Exposing Powerful Interests
"After Mining Deal, Financier Donated to Clinton," by Jo Becker and Don Van Natta Jr. of The New York Times, is a tightly woven story of international intrigue, big money and politics. It focuses on a 2005 meeting attended by Canadian mining financier Frank Giustra, Bill Clinton and Kazakhstan President Nursultan A. Nazarbayev. The meeting proved rewarding.
Mr. Nazarbayev walked away from the table with a propaganda coup, after Mr. Clinton expressed enthusiastic support for the Kazakh leader’s bid to head an international organization that monitors elections and supports democracy. Mr. Clinton’s public declaration undercut both American foreign policy and sharp criticism of Kazakhstan’s poor human rights record by, among others, Mr. Clinton’s wife, Senator Hillary Rodham Clinton of New York.
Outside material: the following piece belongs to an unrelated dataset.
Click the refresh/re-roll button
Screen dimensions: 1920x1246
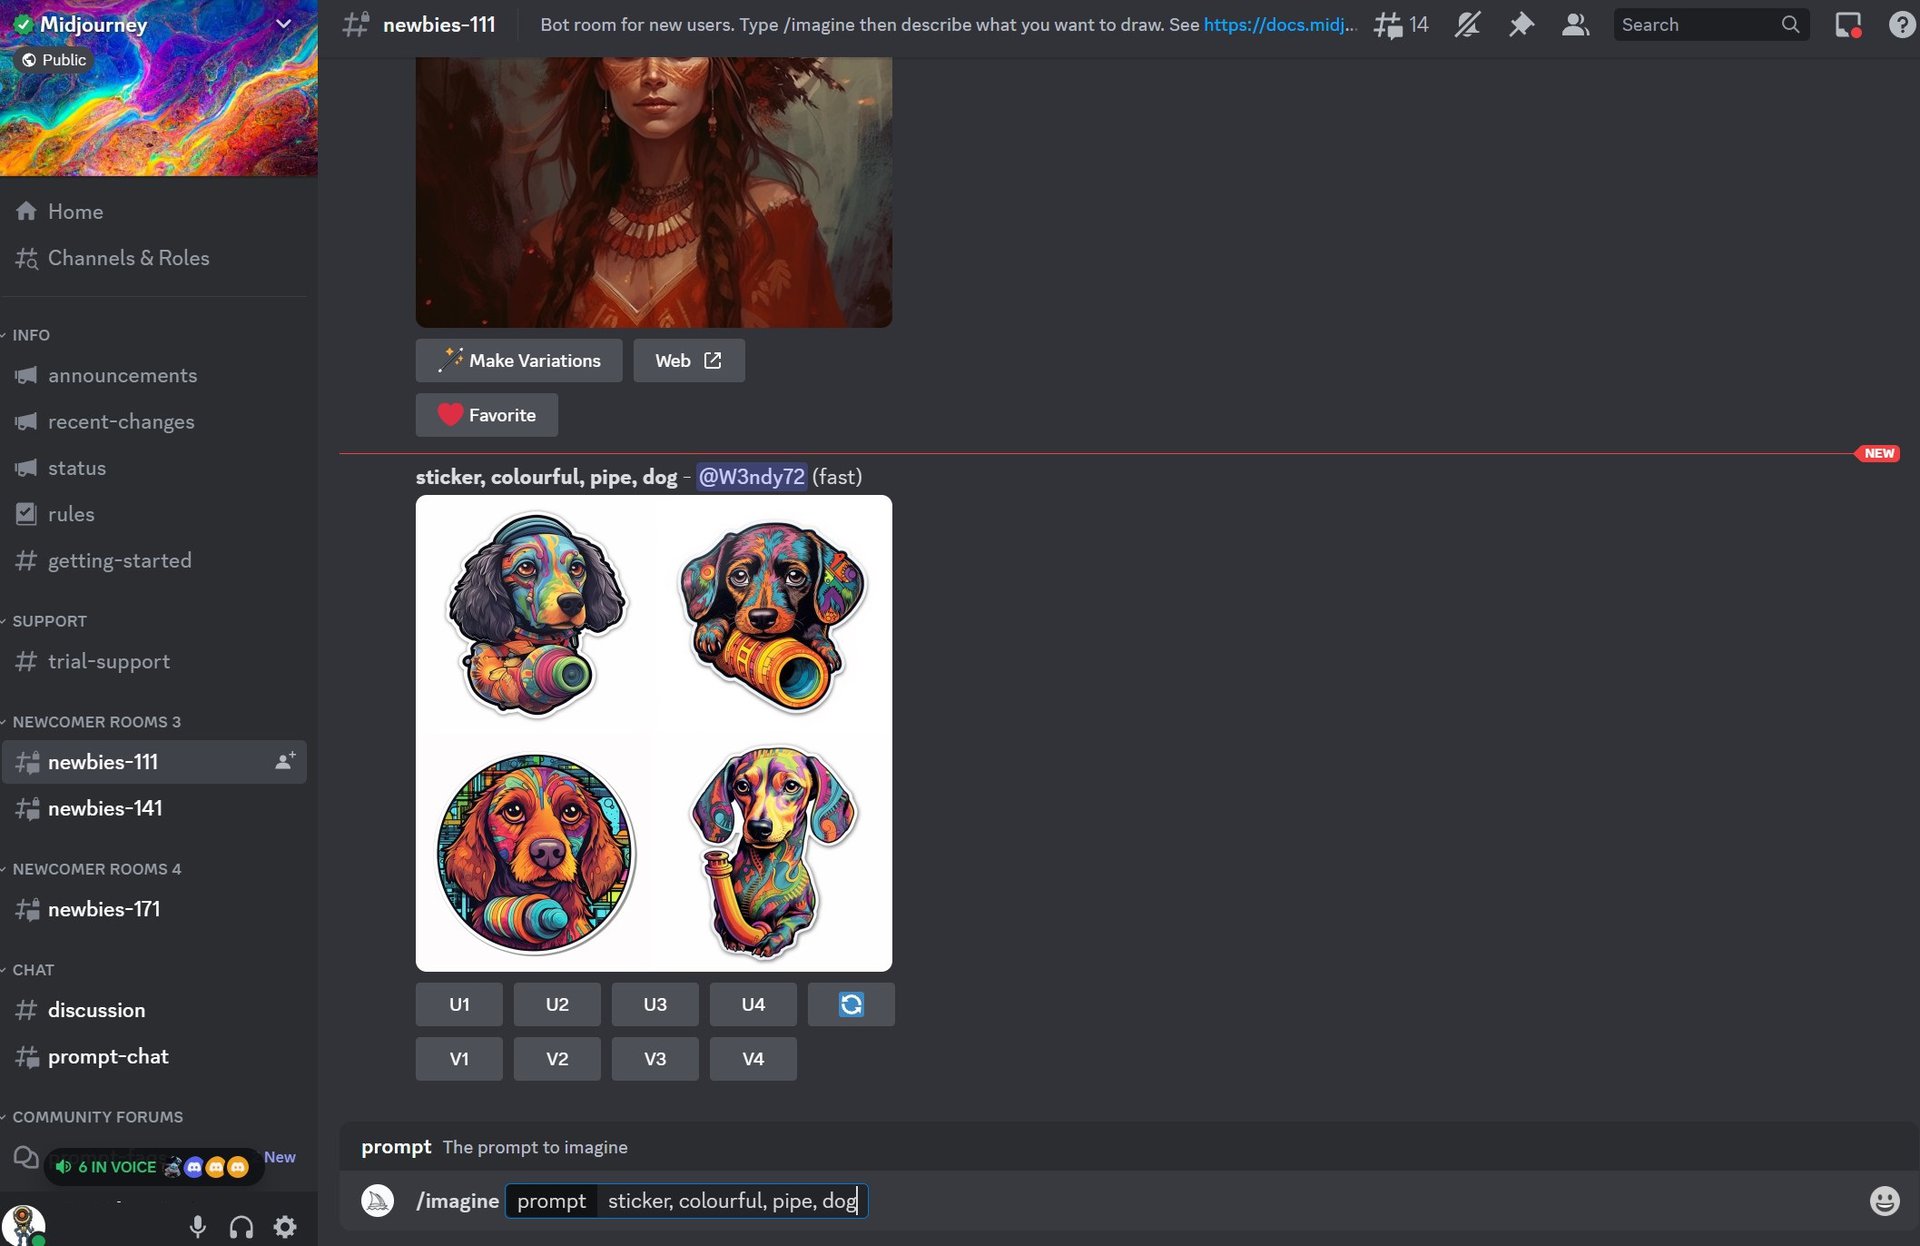point(851,1004)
Within two days, corporate records show that Mr. Giustra also came up a winner when his company signed preliminary agreements giving it the right to buy into three uranium projects controlled by Kazakhstan’s state-owned uranium agency, Kazatomprom.
The monster deal stunned the mining industry, turning an unknown shell company into one of the world’s largest uranium producers in a transaction ultimately worth tens of millions of dollars to Mr. Giustra, analysts said.
Just months after the Kazakh pact was finalized, Mr. Clinton’s charitable foundation received its own windfall: a $31.3 million donation from Mr. Giustra that had remained a secret until he acknowledged it last month….
Note how Becker and Van Natta compiled enough evidence to overcome official denials.